What has been happening in Greece in the past few months (and in a way, extending from December 2008 to present) is simply phenomenal: deep changes, one after the other, in the social backbone come at breakneck speed. This fluid landscape has found us, the wider social antagonist movement (anarchists, anti-authoritarians, the libertarian left) numb – and worse even stuck with our conceptualisations, our beliefs and readings of social reality as it stood only a little while ago.

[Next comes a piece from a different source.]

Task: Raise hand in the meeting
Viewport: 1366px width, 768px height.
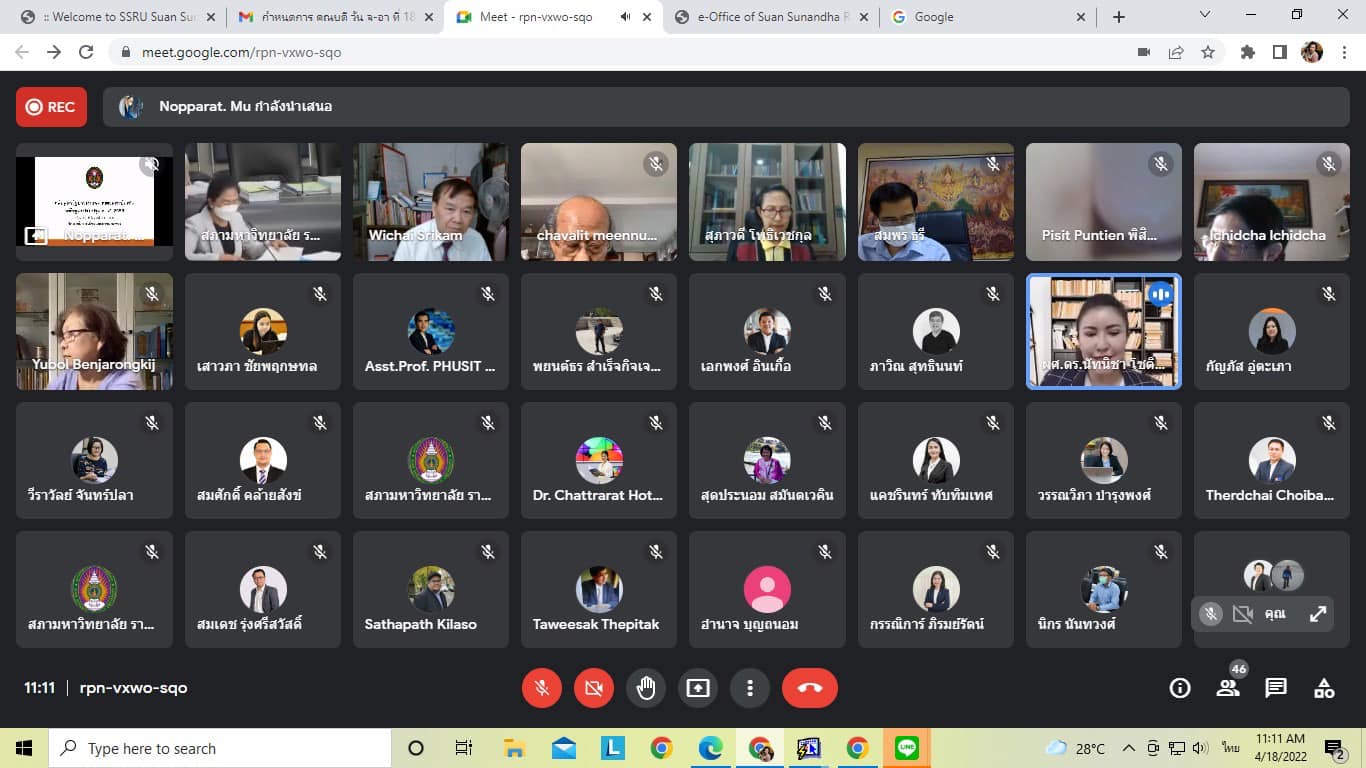Action: (646, 688)
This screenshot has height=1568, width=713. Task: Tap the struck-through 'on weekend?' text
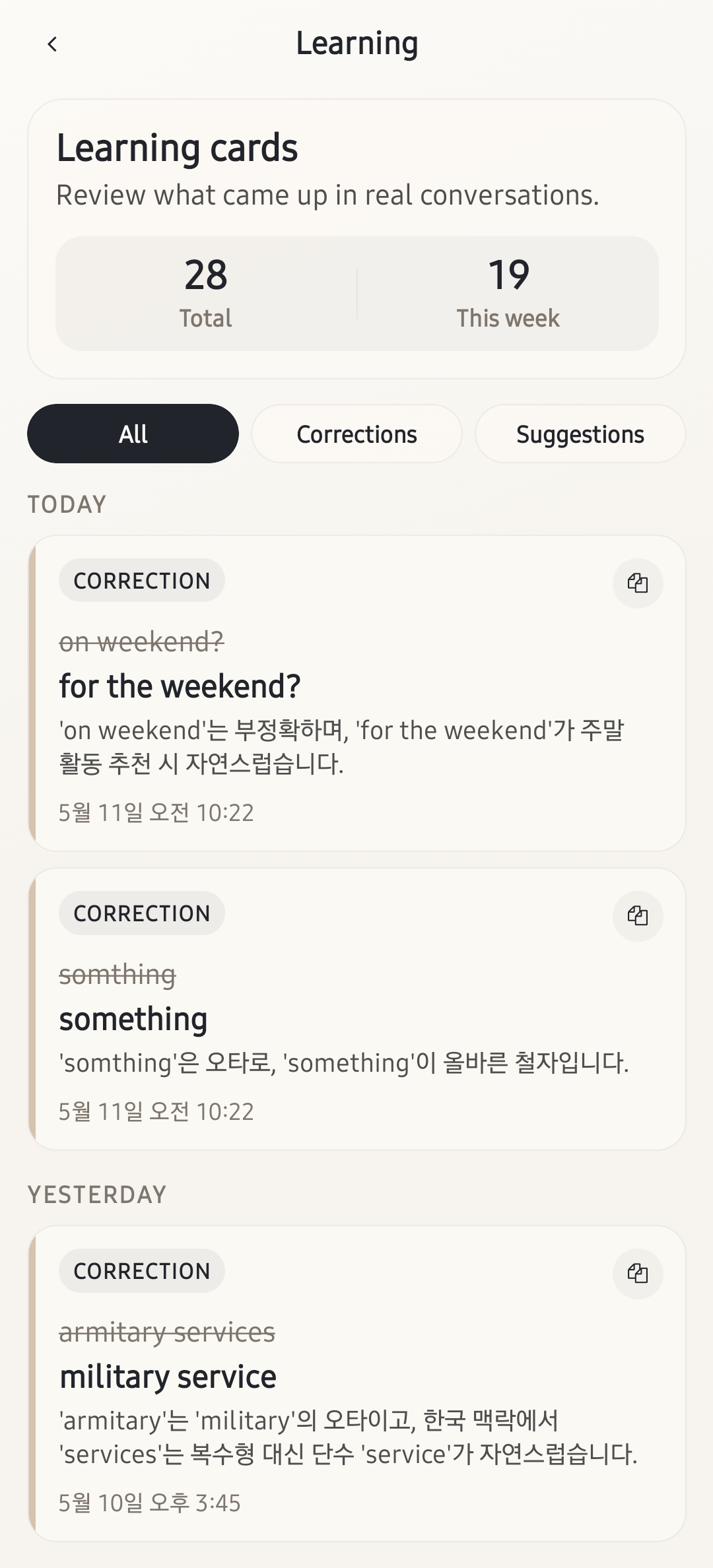tap(142, 641)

But so much has changed, so fast.
Do we possibly have the luxury to dismiss the strike of the lorry-drivers as somewhat “reactionary” or “conservative” because they aim at protecting the reserved benefits of their trade? (it is true that this, along with a few more trades, is one of the so-called “closed” trades, requiring licenses of 200K upward, which often pass on via family, political and other often dubious connections). Can we still keep reading developments in this way? Lorry drivers “are protecting their closed trade”; dockworkers are “driven by the Communist Party”; peach producers “only rise up when their profits sink”. Of course, there is some truth in all these statements. But this is no Colonial India, nor should we ever allow it to come to this… To divide and conquer is the oldest trick in the book. Our position as anarchists, as libertarians, as people in the grassroots struggle, must be on the side of those who fight from the grassroots, from the wider working class – with all the past wrong-doings of some of its parts. Our aim, to strengthen their struggle with that powerful bond of solidarity – this, which could ensure that next time they don’t get into another dog-eat-dog situation, that they don’t turn against each other, that their aim is where it truly deserves to be, against state and capital intervention in our lives.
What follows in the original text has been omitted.